State v. Rogers
State v. Rogers
Opinion
*329 Where no procedural mechanism exists under Rule 21 to issue the discretionary writ of certiorari to review the trial court's judgment entered upon defendant's guilty plea, we exercise *158 our discretion to invoke Rule 2 to suspend the rules and address the merits of defendant's appeal. Assuming arguendo the trial court erred in advising defendant that he had a right to appeal the court's denial of his pro se motion to dismiss, we hold defendant has failed to establish prejudicial error.
On 2 January 2015 around 4:30 a.m., Blair Mincey observed defendant Israel John Rogers and another person breaking into her Honda Accord and called the Wilmington Police Department. An officer responded and observed defendant breaking into another vehicle, a GMC Yukon. Defendant fled. After a short chase, defendant was apprehended and placed under arrest.
Defendant was indicted for two counts of breaking or entering a motor vehicle, one count of resisting a public officer, and for having attained habitual felon status. Subsequently, defendant "was sent up to Butner for an evaluation to see if he was competent to stand trial[.]" On 10 August 2016, the forensic psychiatrist who examined defendant reported that he believed defendant to be capable of proceeding.

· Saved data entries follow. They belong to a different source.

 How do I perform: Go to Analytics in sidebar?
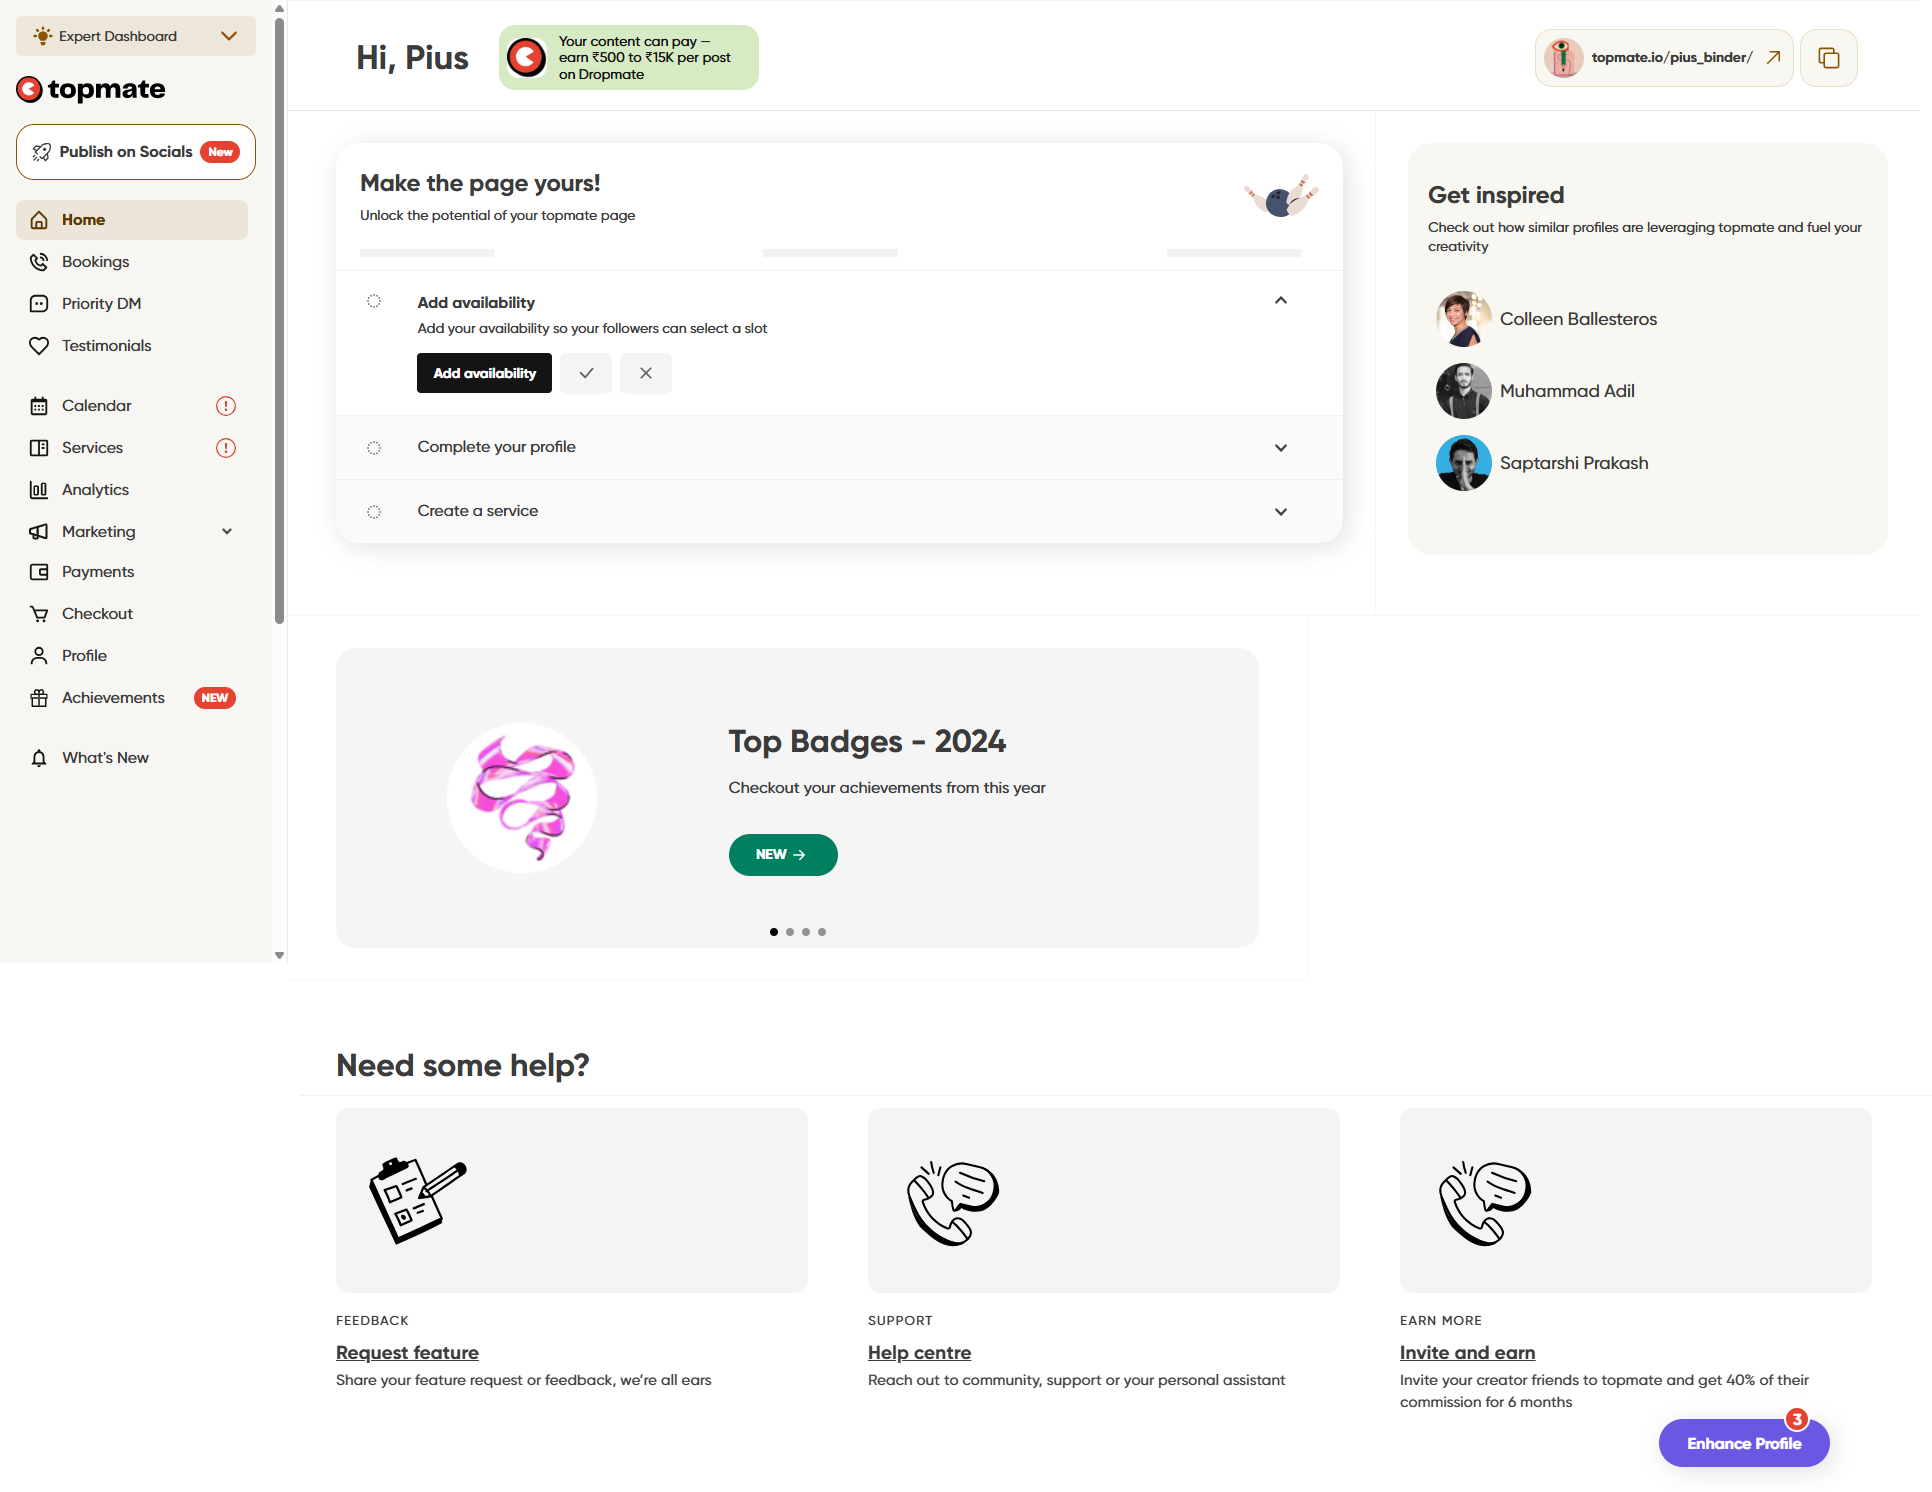(95, 490)

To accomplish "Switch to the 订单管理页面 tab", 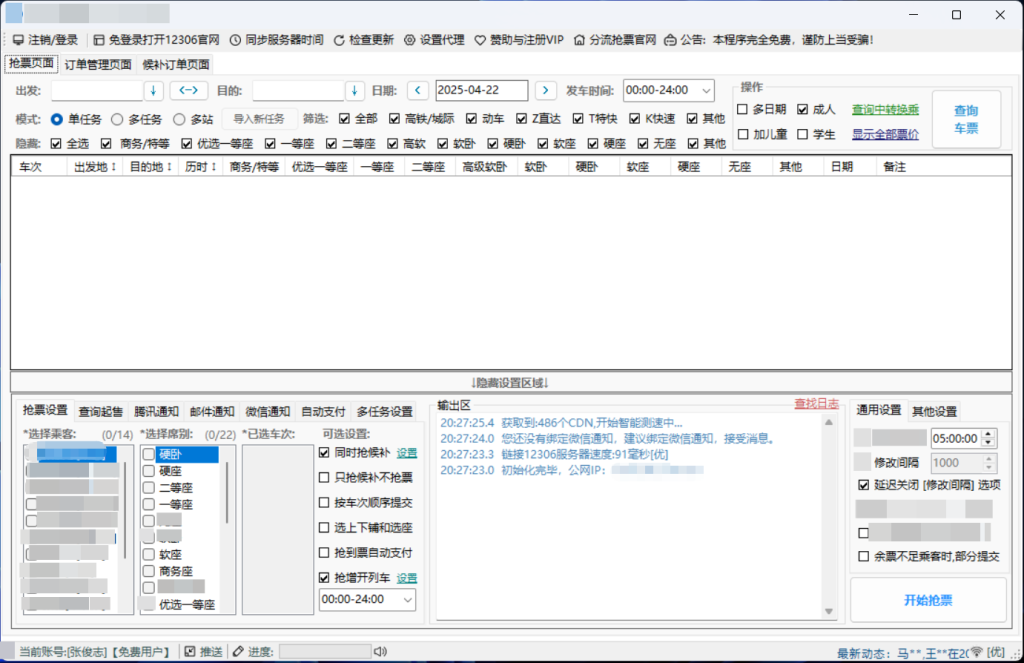I will pyautogui.click(x=97, y=63).
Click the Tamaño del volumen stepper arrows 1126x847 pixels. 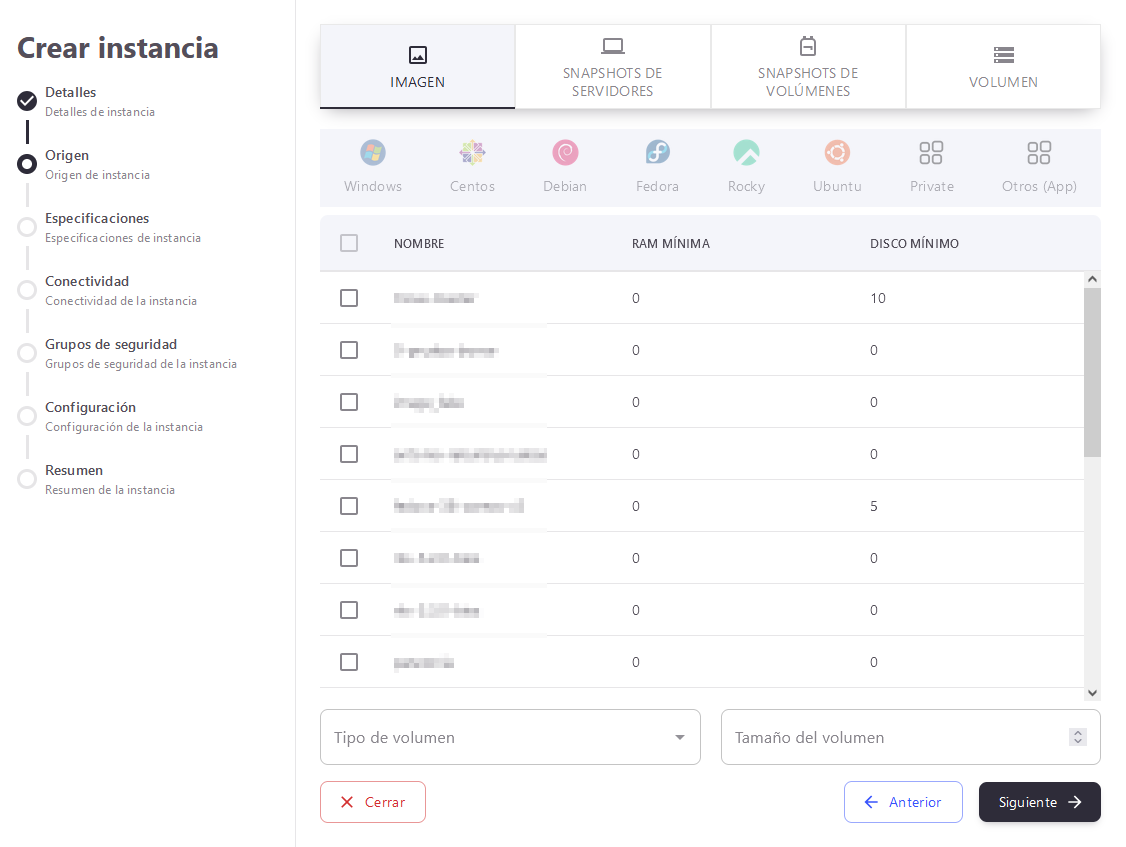pos(1077,737)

Defendant's cases came on for trial during the 19 September 2016 session of New Hanover County Superior Court, the Honorable Jay D. Hockenbury, Judge presiding. Defendant asked his attorney to file a motion to dismiss for lack of subject matter jurisdiction, but his attorney refused as she "felt the motions were frivolous and without merit[.]" 1 At defendant's request, his attorney filed a motion to withdraw.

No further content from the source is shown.